This right precedes the law, and no Israeli legislative act can nullify it. The Law of Return simply put down on paper the innate right of Jews, wherever they may be, to settle in Palestine. Then, Ben Gurion began the verbal gymnastics he needed in order to reconcile this "right" with the principle of equality. Equality, in his opinion, is a condition that exists "in" the state. However, this "right," which is legalized by the state, was antecedent to the state. "...it is this right which built the state of Israel. This right originates in the historical and uninterrupted bond between the people and the nation. And the law of nations has recognised this bond in practice."

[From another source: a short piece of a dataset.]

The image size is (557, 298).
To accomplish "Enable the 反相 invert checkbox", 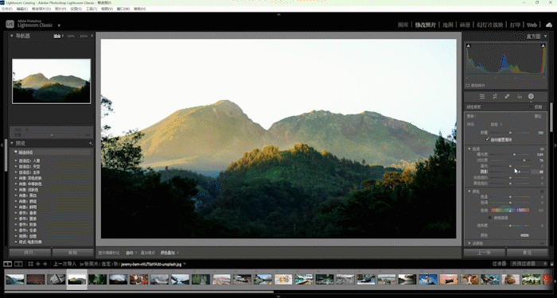I will (x=531, y=106).
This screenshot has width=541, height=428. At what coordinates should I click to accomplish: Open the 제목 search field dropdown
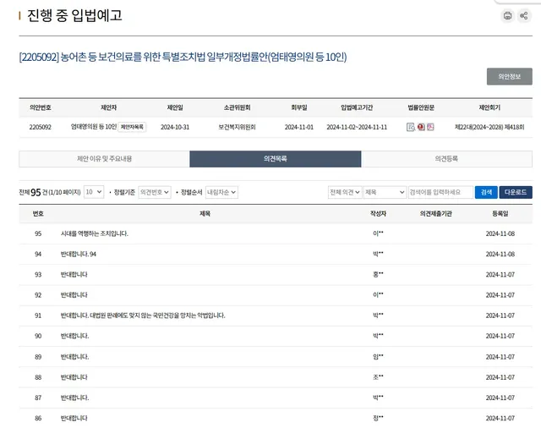[385, 192]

Of course, the "law of nations" or international law, here, refers to the Balfour Declaration, which was incorporated into the mandate for Palestine that the League of Nations conferred upon the British. It is doubtful that he could have had the United Nations partition resolution in mind. Although this resolution uses the terms "a Jewish state" and "an Arab state" in Palestine, it affirms the full and unmitigated citizenship of the inhabitants in each state, as long as they do not opt for citizenship in the other state on the grounds of their feelings of national affiliation. Under the Partition Plan, there is no difference whatsoever between Arab and Jewish citizenship in the Jewish state. Both are derived from their residence in the area that was to become a state, and not by virtue of some "right to return," or a historic bond, religious or otherwise. As is well known, if the Arabs had not been driven out of the area designated for the Jewish state, and if the Arab villages that existed within the designated borders had not been destroyed, the Arab residents would have constituted 45 per cent of the population of the Jewish state at that time. When the Zionists accepted this plan, they made no attempt to reconcile this demographic reality with the definition of a Jewish state or even to justify accepting the plan. The decision to create two states, one Jewish and the other Arab, was a purely political one. Zionist leaders exploited this decision politically as well, but used it towards the realisation of their ideological project. No Zionist in our day and age could ever imagine a Jewish state in which half of the population is Palestinian, yet that is what the partition resolution effectively called for, and what was accepted by the Zionist mainstream at the time.
The Israeli proclamation of independence switches back and forth between "the Jewish state" and "the state of the Jews" several times. This document is not law, nor was it adopted as law. However, it has acquired concrete and authoritative value in the legal and constitutional jurisprudence of the state, as we discussed above. It opens by establishing an unbreakable connection between the religious bond and political and national rights: "The land of Israel was the birthplace of the Jewish people. Here their spiritual, religious and political identity was shaped. Here they first attained to statehood, created cultural values of national and universal significance and gave to the world the eternal Book of Books. After being forcibly exiled from their land, the people kept faith with it throughout their Dispersion and never ceased to pray and hope for their return to it and for the restoration in it of their political freedom."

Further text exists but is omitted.